Unutma çağında olduğumuzdan bahsetmiştim, evet nihayetinde olay gelip unutmaya varıyor yine… Her yönden popüler olana rağbetin çoğaldığı zamanlardayız, çoksatarlar başımızı döndürüyor… Ben artık kitap okumakla geçireceğim zamanı, iyi kitap arayarak geçirdiğimi fark ediyorum. Evet, kitap seçiyorum, seçmeliyim de… Bu düşüncelerimi de direkt dile getirdim Kopuklar’da. Bunun için üzerime düşen sorumluluğun da farkındayım, önce kendime hatırlatmak sonra da unutturmamak için onların isimlerini hikâyemde şehirlere, kahramanlara, mekânlara, sokaklara, istasyonlara verdim. Diğer yandan da Paul Auster tüm romanlarıyla birlikte bir şehir olsaydı nasıl olurdu diye düşünmek ve benim algıladığım kadarıyla şehrin Auster’ın kitaplarındaki ruh halini yansıtmaya çalışmak yazarlık çalışması bakımından müthiş haz vericiydi… Aynı şekilde Saramago, Woolf, Baricco kasabası… En çok da Roberto Zucco’nun yazarı Bernard Maria Koltes’e bu romanı oluştururken çok şey borçlu olduğumu söyleyebilirim. Kitabı okuduktan sonra, isimleri merak eden ve ilgilenen okur çoğalırsa Kopuklar nihai amacına ulaşmış olacaktır.

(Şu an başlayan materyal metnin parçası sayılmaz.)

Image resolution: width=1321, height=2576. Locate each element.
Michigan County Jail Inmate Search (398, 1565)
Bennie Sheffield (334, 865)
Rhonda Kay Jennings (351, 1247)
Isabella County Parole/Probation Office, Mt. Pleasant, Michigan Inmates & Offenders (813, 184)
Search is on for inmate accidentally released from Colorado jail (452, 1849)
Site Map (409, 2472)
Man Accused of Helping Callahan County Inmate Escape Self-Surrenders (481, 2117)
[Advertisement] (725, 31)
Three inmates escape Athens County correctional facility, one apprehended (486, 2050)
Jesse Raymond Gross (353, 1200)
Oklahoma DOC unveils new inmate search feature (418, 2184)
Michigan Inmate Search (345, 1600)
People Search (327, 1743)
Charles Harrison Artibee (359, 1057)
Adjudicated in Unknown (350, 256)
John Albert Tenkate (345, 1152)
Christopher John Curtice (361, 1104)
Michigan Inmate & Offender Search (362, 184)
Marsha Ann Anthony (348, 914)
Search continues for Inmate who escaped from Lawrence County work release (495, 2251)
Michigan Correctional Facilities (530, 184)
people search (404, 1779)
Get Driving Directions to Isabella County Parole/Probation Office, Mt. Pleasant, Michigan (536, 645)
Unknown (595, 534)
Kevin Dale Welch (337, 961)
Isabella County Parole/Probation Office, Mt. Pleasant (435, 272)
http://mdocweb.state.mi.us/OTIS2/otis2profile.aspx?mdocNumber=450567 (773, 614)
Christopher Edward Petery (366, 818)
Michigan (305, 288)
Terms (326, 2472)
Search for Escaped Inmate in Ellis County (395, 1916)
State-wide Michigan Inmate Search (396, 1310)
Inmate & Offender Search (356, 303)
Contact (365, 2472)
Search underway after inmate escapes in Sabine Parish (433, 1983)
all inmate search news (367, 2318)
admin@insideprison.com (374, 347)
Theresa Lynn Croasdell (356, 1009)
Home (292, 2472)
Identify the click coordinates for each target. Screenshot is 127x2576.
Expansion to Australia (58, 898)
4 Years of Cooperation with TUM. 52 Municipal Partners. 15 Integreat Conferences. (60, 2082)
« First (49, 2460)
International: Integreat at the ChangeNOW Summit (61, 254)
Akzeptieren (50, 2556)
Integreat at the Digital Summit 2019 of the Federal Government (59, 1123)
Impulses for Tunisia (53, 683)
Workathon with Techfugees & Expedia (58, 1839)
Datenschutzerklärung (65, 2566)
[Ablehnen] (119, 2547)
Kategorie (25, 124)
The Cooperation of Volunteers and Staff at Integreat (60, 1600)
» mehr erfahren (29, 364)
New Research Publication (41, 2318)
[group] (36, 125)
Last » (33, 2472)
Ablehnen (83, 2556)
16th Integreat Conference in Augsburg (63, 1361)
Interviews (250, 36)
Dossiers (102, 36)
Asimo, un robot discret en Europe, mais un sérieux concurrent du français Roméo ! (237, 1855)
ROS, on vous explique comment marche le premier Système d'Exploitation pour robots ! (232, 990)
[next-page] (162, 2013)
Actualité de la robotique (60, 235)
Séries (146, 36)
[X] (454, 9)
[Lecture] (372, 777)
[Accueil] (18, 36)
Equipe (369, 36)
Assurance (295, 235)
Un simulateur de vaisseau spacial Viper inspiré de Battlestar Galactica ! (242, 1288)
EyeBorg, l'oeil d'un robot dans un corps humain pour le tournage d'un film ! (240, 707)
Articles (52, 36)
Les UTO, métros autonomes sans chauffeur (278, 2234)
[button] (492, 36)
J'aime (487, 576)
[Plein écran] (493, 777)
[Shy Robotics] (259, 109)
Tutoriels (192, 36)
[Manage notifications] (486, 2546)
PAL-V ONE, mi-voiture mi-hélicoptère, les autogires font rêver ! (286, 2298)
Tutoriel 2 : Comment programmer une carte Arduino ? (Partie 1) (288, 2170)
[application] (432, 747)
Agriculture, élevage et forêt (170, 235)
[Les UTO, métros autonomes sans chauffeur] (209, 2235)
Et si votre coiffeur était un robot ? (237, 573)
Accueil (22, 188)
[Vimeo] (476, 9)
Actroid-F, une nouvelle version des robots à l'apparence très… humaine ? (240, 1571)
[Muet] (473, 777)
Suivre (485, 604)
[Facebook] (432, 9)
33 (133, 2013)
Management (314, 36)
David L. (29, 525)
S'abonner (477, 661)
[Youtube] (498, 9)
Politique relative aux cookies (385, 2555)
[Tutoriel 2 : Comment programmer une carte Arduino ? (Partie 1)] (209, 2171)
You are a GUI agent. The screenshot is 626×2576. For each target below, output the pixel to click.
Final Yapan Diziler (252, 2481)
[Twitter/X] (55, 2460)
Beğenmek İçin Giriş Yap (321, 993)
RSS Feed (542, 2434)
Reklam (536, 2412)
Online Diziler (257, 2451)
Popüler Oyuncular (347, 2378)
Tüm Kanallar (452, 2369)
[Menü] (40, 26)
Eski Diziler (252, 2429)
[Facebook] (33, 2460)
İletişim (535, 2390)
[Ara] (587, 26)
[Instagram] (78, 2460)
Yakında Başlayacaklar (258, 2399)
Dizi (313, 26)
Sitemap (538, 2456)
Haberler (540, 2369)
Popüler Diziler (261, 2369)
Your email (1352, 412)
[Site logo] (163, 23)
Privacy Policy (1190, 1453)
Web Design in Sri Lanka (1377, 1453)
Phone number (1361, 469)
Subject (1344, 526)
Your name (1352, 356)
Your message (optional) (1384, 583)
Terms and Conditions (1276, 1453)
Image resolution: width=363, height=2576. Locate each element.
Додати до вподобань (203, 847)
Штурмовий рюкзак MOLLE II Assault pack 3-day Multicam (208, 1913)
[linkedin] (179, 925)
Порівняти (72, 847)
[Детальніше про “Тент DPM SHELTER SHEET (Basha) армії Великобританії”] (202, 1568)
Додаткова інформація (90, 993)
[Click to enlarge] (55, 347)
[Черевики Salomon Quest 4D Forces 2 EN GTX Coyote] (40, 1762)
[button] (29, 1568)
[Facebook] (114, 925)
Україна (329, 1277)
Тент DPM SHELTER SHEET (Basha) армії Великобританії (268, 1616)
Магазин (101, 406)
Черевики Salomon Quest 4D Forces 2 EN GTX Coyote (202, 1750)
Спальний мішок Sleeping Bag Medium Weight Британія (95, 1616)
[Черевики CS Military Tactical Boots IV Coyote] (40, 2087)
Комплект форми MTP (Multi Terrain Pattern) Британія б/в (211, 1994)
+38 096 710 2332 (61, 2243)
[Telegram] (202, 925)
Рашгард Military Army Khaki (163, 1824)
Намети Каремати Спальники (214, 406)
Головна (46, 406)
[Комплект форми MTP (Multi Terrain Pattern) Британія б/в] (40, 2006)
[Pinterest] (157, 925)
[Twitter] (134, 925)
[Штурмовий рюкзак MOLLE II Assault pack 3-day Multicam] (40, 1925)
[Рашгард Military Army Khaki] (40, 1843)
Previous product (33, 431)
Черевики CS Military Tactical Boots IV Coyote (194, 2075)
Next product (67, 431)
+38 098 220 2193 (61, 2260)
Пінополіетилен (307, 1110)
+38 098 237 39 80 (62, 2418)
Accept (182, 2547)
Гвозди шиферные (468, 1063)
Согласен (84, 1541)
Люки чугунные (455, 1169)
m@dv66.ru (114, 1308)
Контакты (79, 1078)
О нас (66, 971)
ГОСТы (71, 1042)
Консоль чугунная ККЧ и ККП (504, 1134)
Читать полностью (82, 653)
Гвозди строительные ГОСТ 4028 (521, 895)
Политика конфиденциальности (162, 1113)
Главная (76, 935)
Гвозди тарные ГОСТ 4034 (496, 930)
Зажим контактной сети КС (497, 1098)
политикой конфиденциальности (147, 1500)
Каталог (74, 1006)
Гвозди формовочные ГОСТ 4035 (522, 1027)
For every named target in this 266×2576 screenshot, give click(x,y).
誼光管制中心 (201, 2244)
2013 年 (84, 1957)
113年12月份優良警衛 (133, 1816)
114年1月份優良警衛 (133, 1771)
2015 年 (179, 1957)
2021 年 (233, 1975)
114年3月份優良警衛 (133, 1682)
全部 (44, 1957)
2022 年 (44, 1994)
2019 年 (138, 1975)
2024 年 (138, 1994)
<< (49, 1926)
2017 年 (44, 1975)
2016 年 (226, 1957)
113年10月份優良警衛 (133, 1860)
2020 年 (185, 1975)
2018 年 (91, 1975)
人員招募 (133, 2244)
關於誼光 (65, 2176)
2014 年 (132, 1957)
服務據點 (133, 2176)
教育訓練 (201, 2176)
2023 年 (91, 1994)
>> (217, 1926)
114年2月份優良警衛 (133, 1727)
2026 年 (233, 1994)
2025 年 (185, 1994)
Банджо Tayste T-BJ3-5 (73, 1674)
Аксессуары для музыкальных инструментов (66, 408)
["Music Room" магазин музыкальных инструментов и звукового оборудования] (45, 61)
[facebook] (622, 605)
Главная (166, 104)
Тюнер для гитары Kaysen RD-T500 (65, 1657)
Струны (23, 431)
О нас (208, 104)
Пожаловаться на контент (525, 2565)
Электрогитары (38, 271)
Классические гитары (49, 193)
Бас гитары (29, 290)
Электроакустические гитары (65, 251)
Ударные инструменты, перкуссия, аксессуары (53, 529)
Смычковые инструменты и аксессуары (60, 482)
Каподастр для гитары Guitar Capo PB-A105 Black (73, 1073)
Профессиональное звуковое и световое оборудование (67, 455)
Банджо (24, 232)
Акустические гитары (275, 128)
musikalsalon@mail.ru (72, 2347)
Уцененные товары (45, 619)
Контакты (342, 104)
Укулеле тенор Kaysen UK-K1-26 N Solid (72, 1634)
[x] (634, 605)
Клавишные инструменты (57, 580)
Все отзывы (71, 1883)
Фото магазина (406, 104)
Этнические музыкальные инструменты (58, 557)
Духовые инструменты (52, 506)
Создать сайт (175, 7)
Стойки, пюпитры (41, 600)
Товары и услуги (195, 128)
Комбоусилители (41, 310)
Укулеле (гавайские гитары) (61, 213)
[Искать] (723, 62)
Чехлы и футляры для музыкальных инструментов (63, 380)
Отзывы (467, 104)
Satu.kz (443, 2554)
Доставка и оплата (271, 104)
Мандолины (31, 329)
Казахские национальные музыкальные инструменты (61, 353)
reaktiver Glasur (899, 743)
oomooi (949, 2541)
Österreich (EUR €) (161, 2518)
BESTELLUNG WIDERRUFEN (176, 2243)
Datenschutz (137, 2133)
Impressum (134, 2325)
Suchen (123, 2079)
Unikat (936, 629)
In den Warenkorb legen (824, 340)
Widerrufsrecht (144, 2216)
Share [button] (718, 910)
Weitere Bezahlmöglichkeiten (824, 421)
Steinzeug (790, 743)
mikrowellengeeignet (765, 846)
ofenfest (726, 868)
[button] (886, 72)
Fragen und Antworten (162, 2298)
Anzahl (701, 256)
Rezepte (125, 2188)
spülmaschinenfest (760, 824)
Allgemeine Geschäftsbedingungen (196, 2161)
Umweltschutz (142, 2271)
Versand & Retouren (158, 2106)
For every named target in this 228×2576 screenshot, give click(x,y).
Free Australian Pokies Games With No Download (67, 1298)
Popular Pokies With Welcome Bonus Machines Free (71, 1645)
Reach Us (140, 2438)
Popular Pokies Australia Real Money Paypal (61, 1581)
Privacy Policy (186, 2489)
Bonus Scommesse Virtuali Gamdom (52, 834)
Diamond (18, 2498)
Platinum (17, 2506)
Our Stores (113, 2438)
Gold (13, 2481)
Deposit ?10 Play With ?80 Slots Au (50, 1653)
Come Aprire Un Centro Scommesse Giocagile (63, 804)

Kitabı yazma sürecinizden de bahsetmek istiyorum. Oldukça uzun bir süreç oldu galiba.
Uzun, çoğu zaman karanlık, tutkulu ve bir o kadar yalnız…
Kopuklar, Gezi direnişinden yıllar önce hayal gücümün yarattığı bir hikâyeydi. Kitabı bitirdikten kısa bir süre sonra da direniş başladı. Eğer o sıralarda bitiremeseydim, roman yarım kalabilir, belki şimdilerde bitirmek için geri dönerdim. Ama şimdiki hislerimle direnişin yansımalarını büyülü bir şeyin içinde var etmek istemeyeceğimden yazmaktan vazgeçebilirdim. Çünkü çocuklar ölmüştü ve hiçbir şey onları geri getirmeyecekti.